Es gibt natürlich außer den bekannten Punktionsorten Handrücken, Unterarm, Oberarm auch noch andere Stellen, zum Beispiel am Fuß oder dem Unterschenkel. Manchmal muss man auch mit Ultraschall nachhelfen, um zum Beispiel die V. saphena magna darzustellen und zu punktieren; wobei das nun schon fortgeschritten ist und sicher Übung und eventuell auch mehr Zeit benötigt. Aber wir reden hier ja auch von objektiv schwierigen Verhältnissen.

Der chirurgische Cutdown auf die Vena saphena magna ist eine Option, die in manchen Ländern praktiziert wird, hierzulande aber angesichts einfacherer und schnellerer Methoden meines Wissens nach nicht angewandt wird. Wen es interessiert, ich hatte es in einem Beitrag auch mal kurz beschrieben.

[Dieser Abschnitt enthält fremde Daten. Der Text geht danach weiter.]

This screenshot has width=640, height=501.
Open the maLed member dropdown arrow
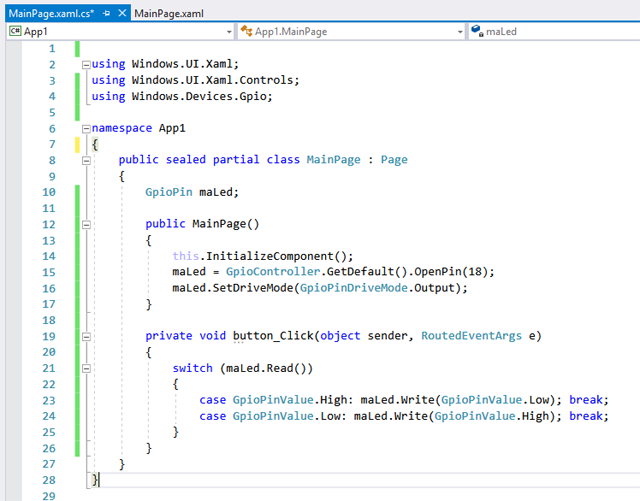[632, 31]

Beim Herz-Kreislauf-Stillstand bietet sich häufig auch die Vena jugularis externa an, die aufgrund des Stillstands sowieso maximal dilatiert ist und dem Notarzt am Kopfende entgegenspringt. Stauung mit der nicht-dominanten Hand thoraxnah und Punktion mit einer großen Nadel (orange Viggo).

Aber was ist mit Patienten, die einfach keine zu Venen anbieten und maximal instabil oder sogar reanimationspflichtig sind? „Mal eben“ ein Medikament zu spritzen ist da nicht möglich (und i.v. wäre zu bevorzugen, weil das einfach in einer Akutsituation am schnellsten wirkt).

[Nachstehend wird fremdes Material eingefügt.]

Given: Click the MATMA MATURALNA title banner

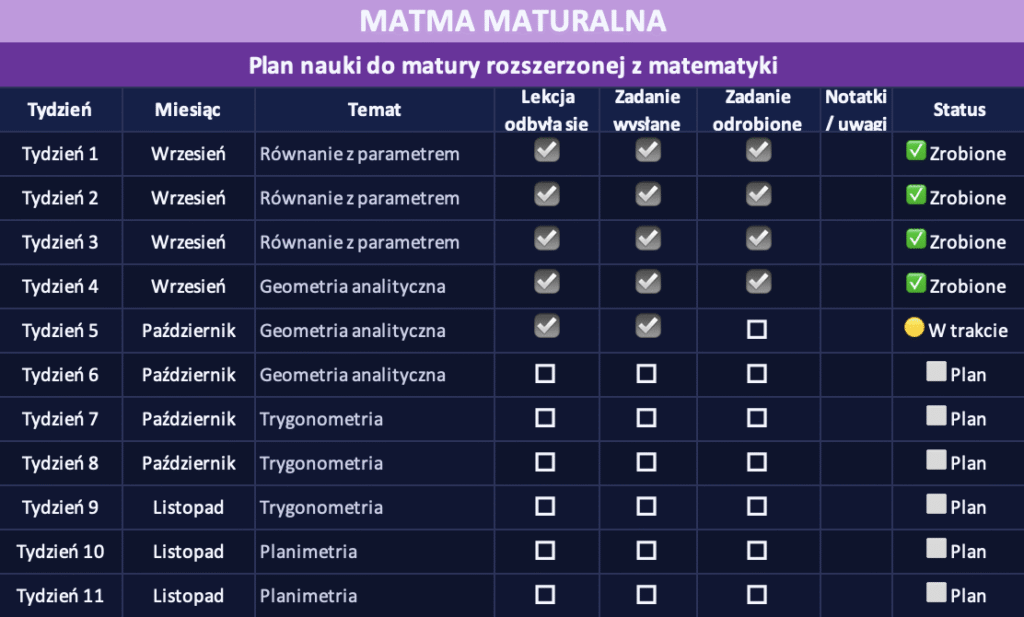Looking at the screenshot, I should point(512,21).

Intranasal kann man zwar eine Reihe von Medikamenten geben, aber gerade Vasopressoren funktionieren nicht und sind sogar eher kontraproduktiv (Vasokonstriktion der Schleimhäute in der Nase).

Jetzt geht’s an die Knochen…

Und da kommen wir nun endlich zu den Knochen. Das Knochenmark ist sehr gut durchblutet, und eine Injektion eines Medikaments dort hinein wird genauso schnell in den Körperkreislauf übernommen, wie eine direkte intravenöse Injektion.

Zunächst einmal müssen wir über Punktionsstellen sprechen. Die übliche Stelle ist die mediale Tibia, 2-3 Querfinger distal des Gelenks (1-2cm distal der Tuberositas tibiae). Dort ist wenig Weichteil vor dem Knochen und die Stelle somit schnell und einfach zu identifizieren. Das empfiehlt auch die AWMF-Leitlinie[3].

Vom Hersteller des Knochenbohrers EZ-IO wird aber tatsächlich der proximale Humerus empfohlen, weil das „näher am Herzen“ sei. Problematisch finde ich, dass das Schultergelenk aus vielen interagierenden Teilen besteht und eine große Mobilität mit wenig Knochen- und viel Weichteilführung aufweist. Was ich nun gar nicht haben möchte, ist in den Gelenkspalt zu bohren. Darauf sollte man natürlich immer achten, aber an so einer mobilen Stelle ist das Risiko meiner persönlichen Meinung größer.

Die Identifikation der Punktionsstelle am Humerus erfolgt, indem man mit Daumen und Zeigefinger den distalen Ausläufer des M. deltoideus umfasst und genau in der Mitte der identifizierten Stelle in den Humerus bohrt. Na gut. Behalten wir das im Hinterkopf, als Standardzugang sehe ich trotzdem die Tibia.

Es gibt auch andere Möglichkeiten, meist in der Pädiatrie, wie 1-2cm proximal von Malleolus medialis oder den distalen Femur. Na gut, habt ihr jetzt mal gehört. Ich hab das noch nie im Einsatz gesehen…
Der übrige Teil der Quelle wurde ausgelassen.